Estas son las cosas que te puedes encontrar en el camino, personas desconocidas que ayudan desinteresadamente a otro peregrino sin dudarlo y sin esperar nada a cambio.

La verdad, es que a apenas casi 2km de terminar la etapa me encontré en una senda estrecha a un pequeño rebaño de vacas pastando, llevaban terneritos y cuando voy sólo no me siento seguro caminando entre estos animales. Estuve esperando más de una hora e iba avanzando poco a poco mientras el rebaño se iba moviendo, pero la noche se echaba encima. Finalmente me decidí a solicitar ayuda a la avanzadilla a ver si podían acercarse para hacer un poco de bulto y así poder cruzar el rebaño, y justo colgar y afortunadamente ¡pasaban dos chicas haciendo senderismo! bendita suerte! así ya tenía con quien hacer bulto.

Esta historia te parecerá una chorrada, pero cuando pasas por una persecución de vaca en el monte cuando vas caminando solo, pues ya empiezas a ver a estos bichos con otros ojos.

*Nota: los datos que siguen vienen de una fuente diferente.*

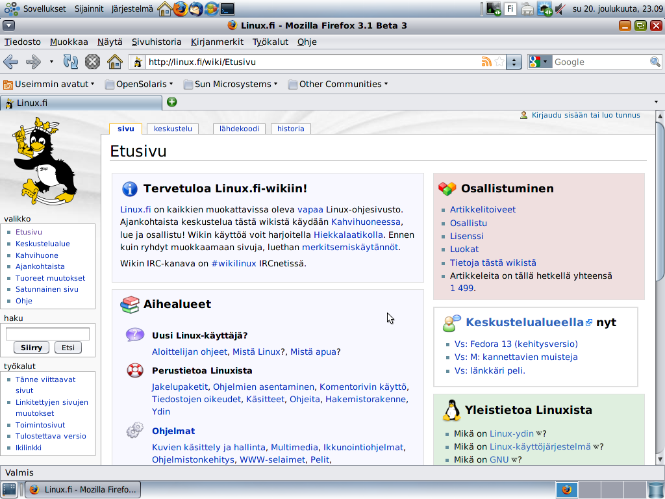665x499 pixels.
Task: Expand the Useimmin avatut bookmarks folder
Action: tap(49, 84)
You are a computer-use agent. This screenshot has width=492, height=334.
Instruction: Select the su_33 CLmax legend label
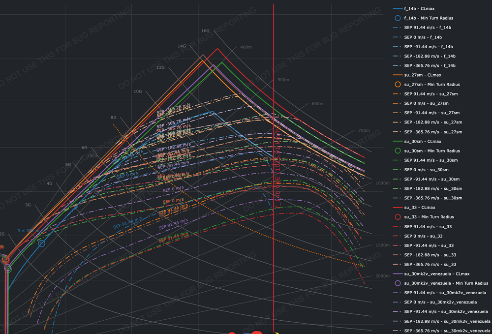coord(421,207)
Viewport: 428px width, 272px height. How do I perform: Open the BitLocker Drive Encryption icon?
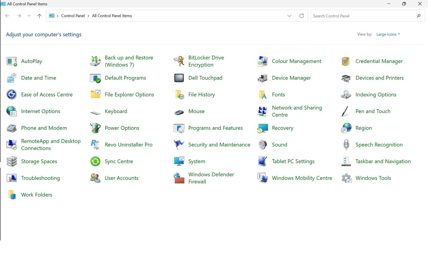(x=179, y=61)
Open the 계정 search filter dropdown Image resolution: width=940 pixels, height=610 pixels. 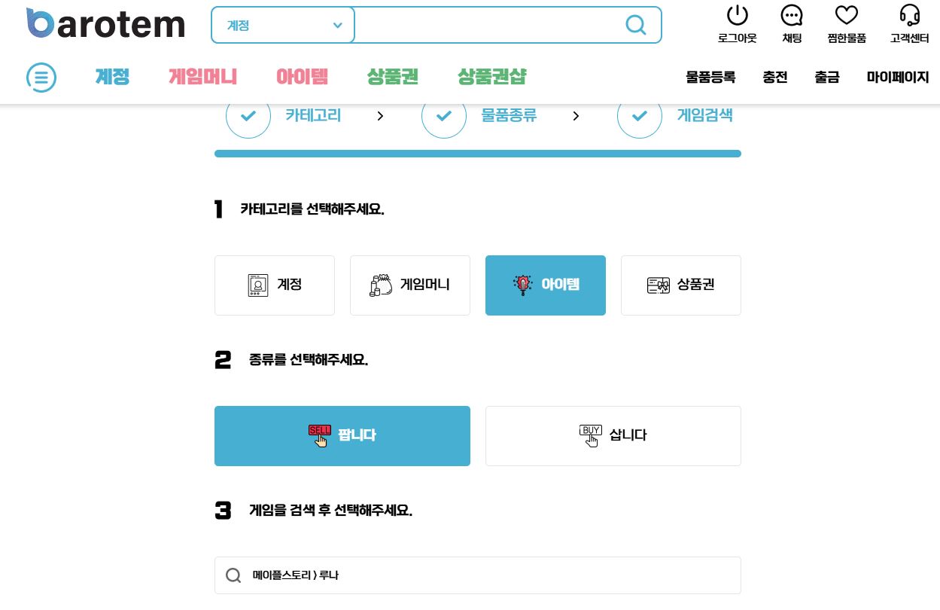pyautogui.click(x=283, y=25)
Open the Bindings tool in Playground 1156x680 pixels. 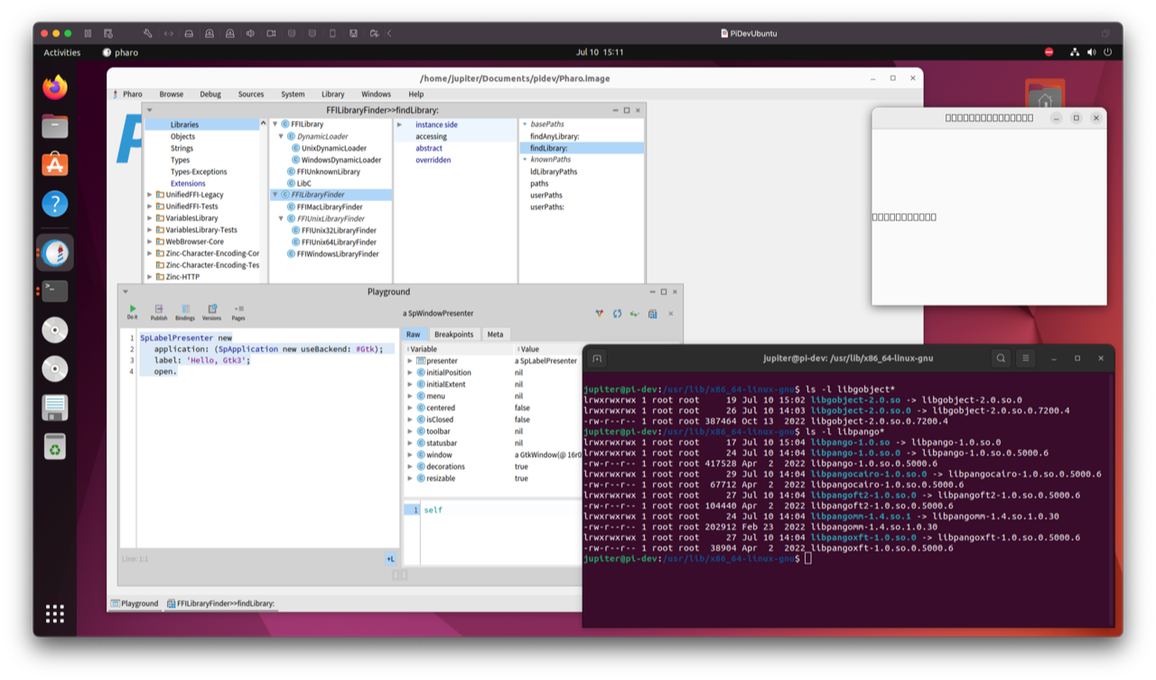185,312
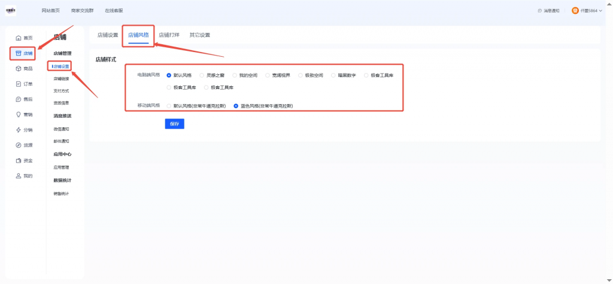Open 在线客服 link in top navigation

coord(113,11)
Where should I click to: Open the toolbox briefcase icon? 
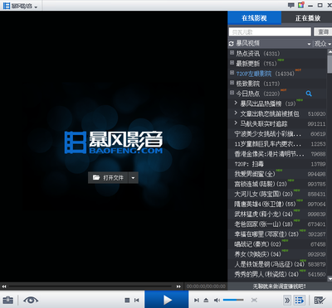[x=7, y=300]
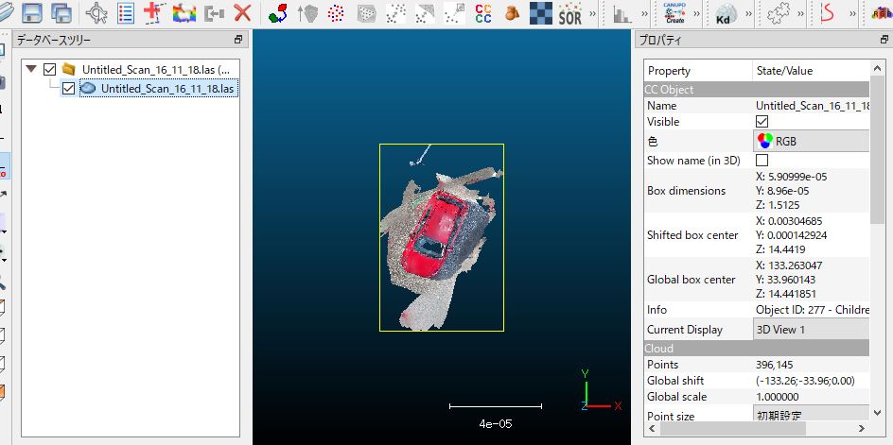Collapse the Untitled_Scan tree folder arrow
The width and height of the screenshot is (893, 445).
[x=32, y=69]
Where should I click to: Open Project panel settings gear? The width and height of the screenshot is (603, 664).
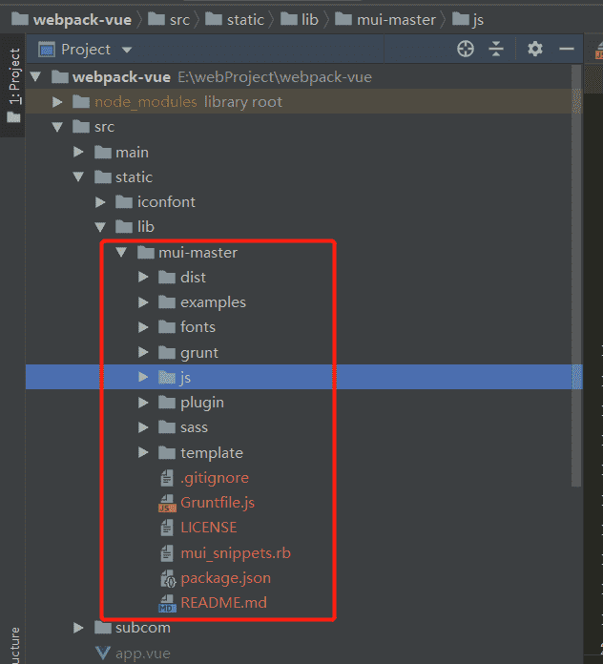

Una vez cruzada la zona de pastoreo, se echó la noche encima sin terminar la etapa y encima con lluvia. Ahí no me quedó otra que justo antes de quedarme sin luz, sacar el frontal para terminar la etapa.

Toda una experiencia el caminar de noche bajo la lluvia.

El camino fue precioso, empezar en nieve y ver como el paisaje iba cambiando hasta terminar la jornada bajo la lluvia a oscuras.

Había sido un día largo, el madrugón para llegar a Pamplona y terminar la jornada más tarde de las 21.00h

Cené en el bar que estaba un poco más adelante, donde me reuní con la avanzadilla y conocí a más gente; Brasil, Barcelona, UK, Colombia. La cerveza terminó con mi deshidratación y me ayudó a dormir ese día 😀 había mucho que celebrar por ser ese primer día.

Esa noche dormí en un albergue que está justo al lado del puente del rio, Albergue Rio Arba Ibaia. Muy limpio y con buen desayuno, no vi que tuvieran lavadora/secadora (aunque ese día no me hacía falta). Lo único malo, los enchufes algo deficientes, al menos en la habitación en la que estaba. Una habitación de 5 literas con un servicio completo para chicos y otro para chicas.

Ese día, tras más de 26km’s tenía los pies tan doloridos que hasta me costó un poco dormir. La calefacción hacía que entraras y salieras del saco de dormir por lo que me costó tener una noche de tirón. La cama era cómoda.

Fue un primer día en el que hice buenos amigos, tuve una experiencia que no esperaba encontrar, acababa de empezar el camino.